Snubbed in their bid for a slot in the Bowl Championship Series title game, the Longhorns (11-1) will try to take their frustrations out on the Buckeyes (10-2), who have made their fifth bowl trip to Arizona since 2002.

 

"Really, what's going through our minds is, 'Let's just put on a show, basically," Texas defensive end Brian Orakpo said.

 

The Longhorns finished in a three-way tie atop the rugged Big 12 South and thought their 10-point victory over Oklahoma should have put them in the Big 12 title game. But Oklahoma was declared the division winner on a BCS standings tiebreaker, and the Sooners ripped Missouri in the Big 12 playoff to earn a trip to the national title game.

 

The Longhorns still have a shot at a national title, but it's slender.

 

Either Oklahoma or Florida will claim the BCS national title. But the 65 pollsters who vote in The Associated Press Top 25 are free to select the Longhorns No. 1.

 

Six AP voters have the Longhorns atop their ballots, and that number could swell if the top-ranked Gators lose and their 50 first-place votes go up for grabs. Some voters might choose Texas because it beat Oklahoma.

 

It's a long shot, but it's the only shot Texas has. The Longhorns will have no shot if they don't take care of the Buckeyes.

 

"I don't know what needs to happen," Texas tailback Chris Ogbonnaya said. "Right now, our focus is Ohio State and really that is all that matters. We can't talk about being in the national championship picture without having a victory against them."

 

The Buckeyes haven't been in the national title discussion since a 35-3 walloping at USC on Sept. 13. But the Big Ten co-champs say they have plenty of motivation, and, like Texas, it springs from a bad experience in the BCS.

 

After absorbing lopsided losses to Florida and LSU in the last two BCS title games, the Buckeyes have grown tired of hearing that they are a product of a soft conference and don't belong among the national elite.

 

"It would be nice to win that big game," linebacker James Laurinaitis said. "We will be remembered about how this game comes out. It is just a real fact."

 

Ohio State coach Jim Tressel brushed aside suggestions that the Buckeyes might be bored by another trip to Arizona.

 

"It wasn't real hard for our guys to be excited when they were named to come to the Fiesta Bowl," he said. "And then they get to know it will be against Texas, who could be the best team in the country. They wanted to go to work."

 

Questions about motivation aside, the Fiesta Bowl presents an interesting clash of conference styles. It pits the freewheeling Big 12, where tackling often seems optional, against the staid, conservative Big Ten.

 

With Heisman Trophy runner-up Colt McCoy directing the attack, the Longhorns average 43.9 points per game.

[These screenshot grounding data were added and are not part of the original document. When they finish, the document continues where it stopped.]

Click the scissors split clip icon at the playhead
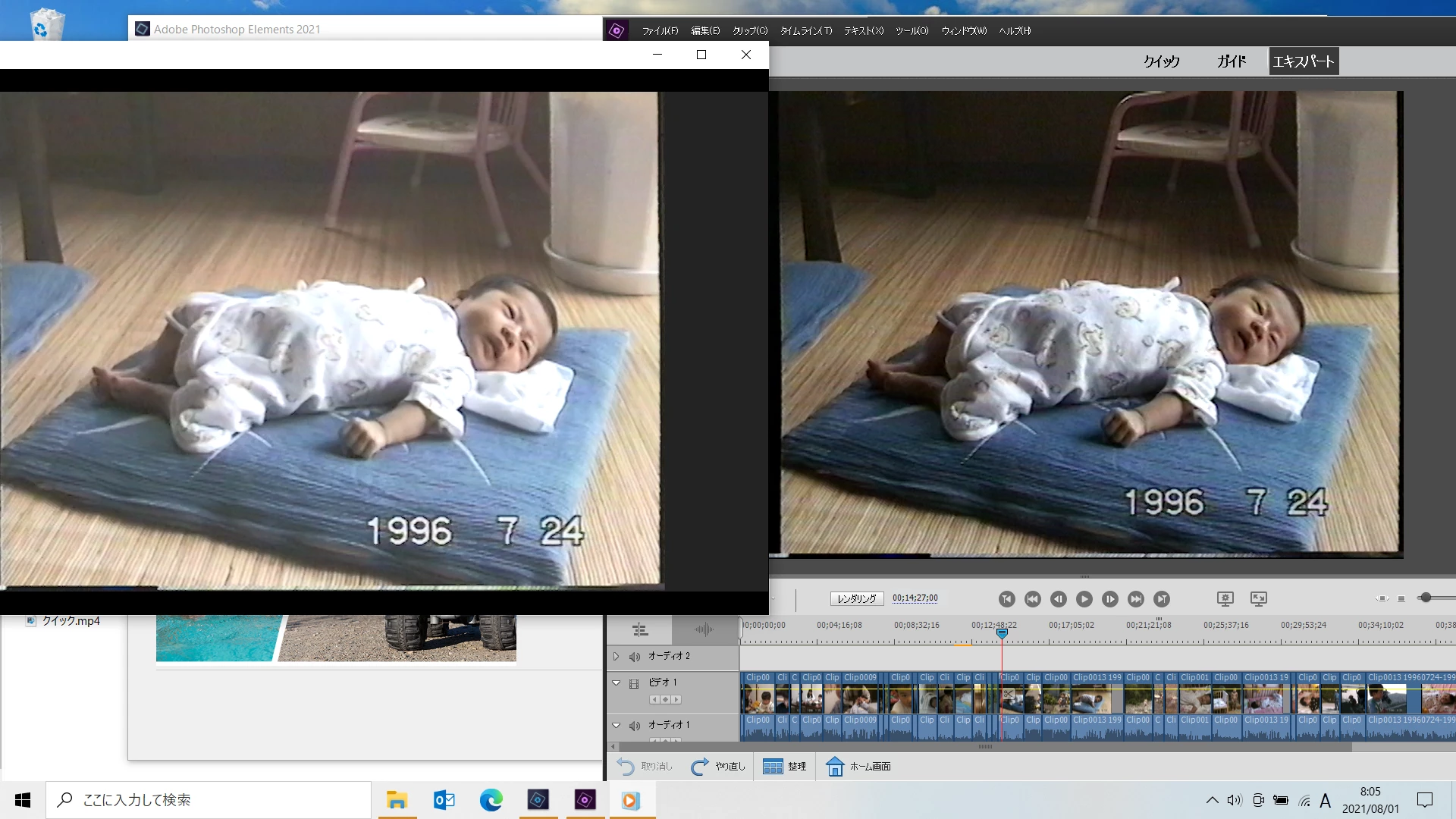This screenshot has height=819, width=1456. (1009, 693)
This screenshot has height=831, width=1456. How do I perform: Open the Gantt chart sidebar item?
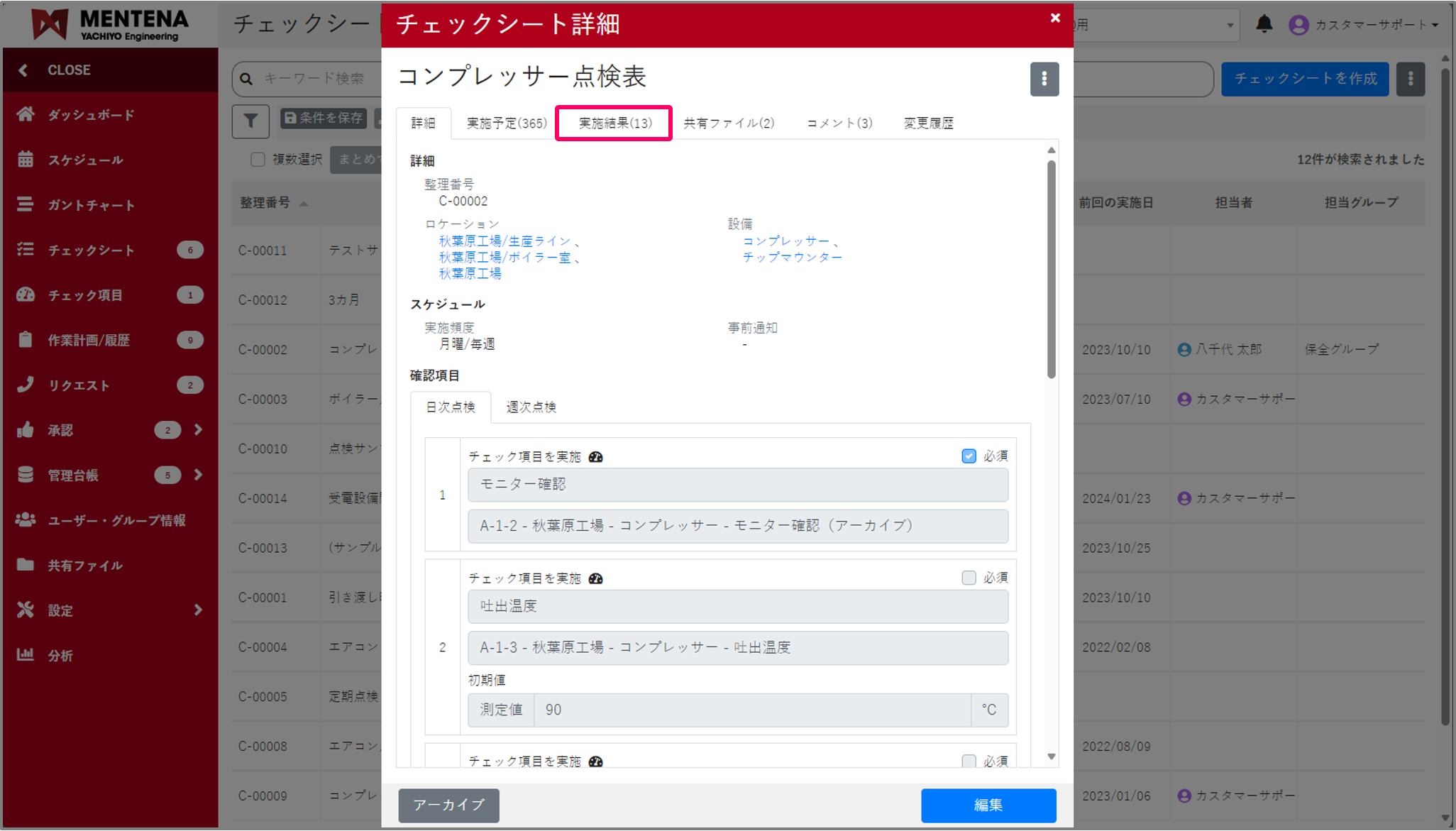91,205
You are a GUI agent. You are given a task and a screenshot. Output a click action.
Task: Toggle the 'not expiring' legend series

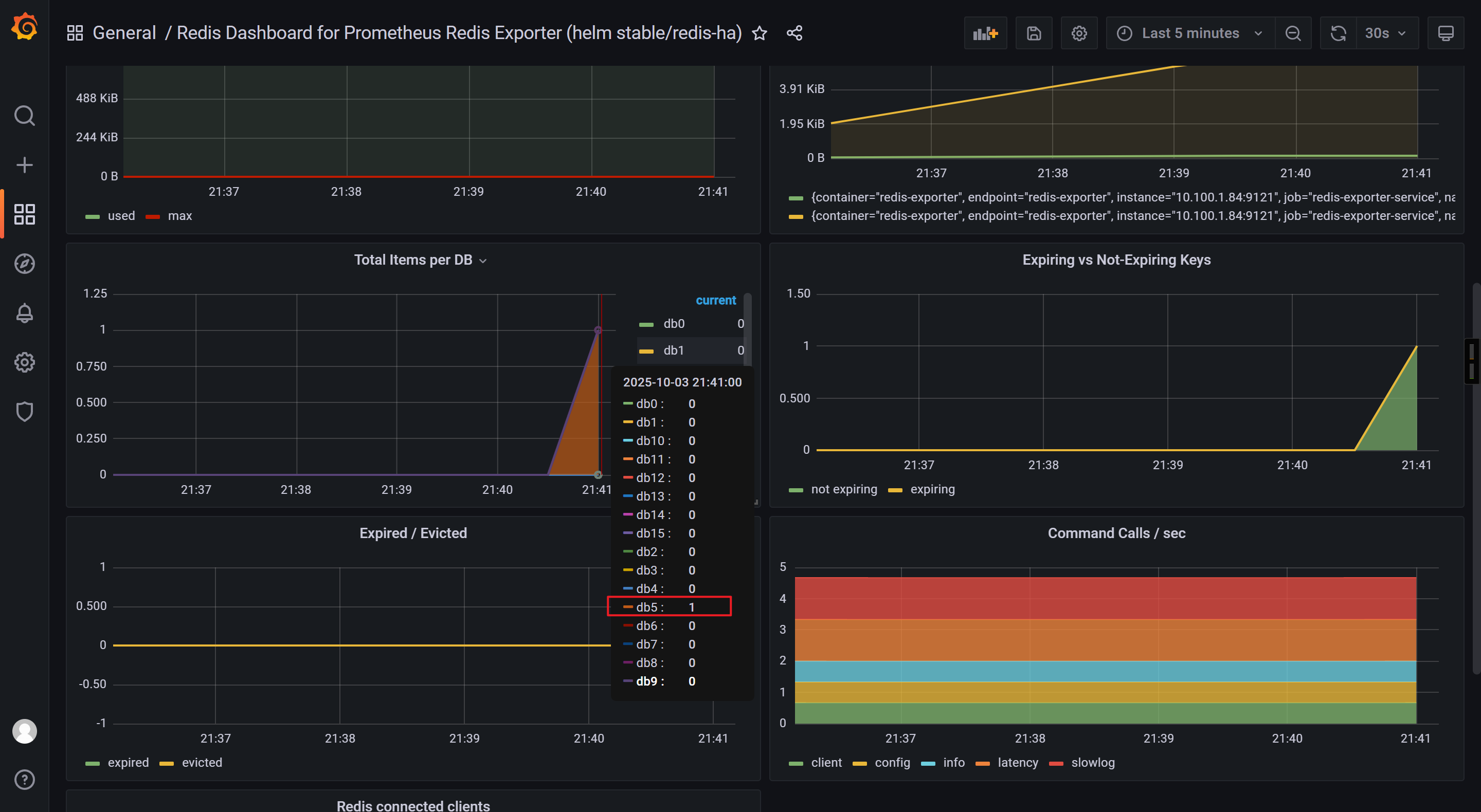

That was fifth in the nation -- but only third in the loony Big 12 South, where Oklahoma scores a national-best 54 points per game and Texas Tech averages 44.5 points, fourth in the country.

 

McCoy has completed 77.6 percent of his passes for 3,445 yards and 32 touchdowns, and he has thrown seven interceptions. McCoy, a junior who plans to return for his senior year, has also rushed for 576 yards and 10 more scores.

 

"McCoy is extremely good," Buckeyes defensive coordinator Jim Heacock said. "He's accurate. The ball is on target. Plus, he has a great chemistry between him and his receivers."

 

The Buckeyes allow 13 points per game, seventh in the nation. But last year they brought the nation's top-rated defense -- conceding 10.7 points per game -- into the BCS title game and watched LSU romp to a 38-24 victory.

 

The year before that, in another BCS title game, Florida hung 41 points on the Buckeyes on the same field where Ohio State will face Texas on Monday night.

 

Ohio State's best defense might be a clock-controlling offense. The Buckeyes may try to feed the Longhorns a steady diet of tailback Beanie Wells -- he runs for 121 yards per game, seventh in the nation -- and keep McCoy and Co. off the field. If that doesn't work, it may be another long January night for the Buckeyes.

 

"We've got some great backs in the Big 12, but not a big back with quick feet and capable of doing what he's doing," Texas linebacker Roddrick Muckelroy said. "You have to pin your ears back and just go. You live for games like this."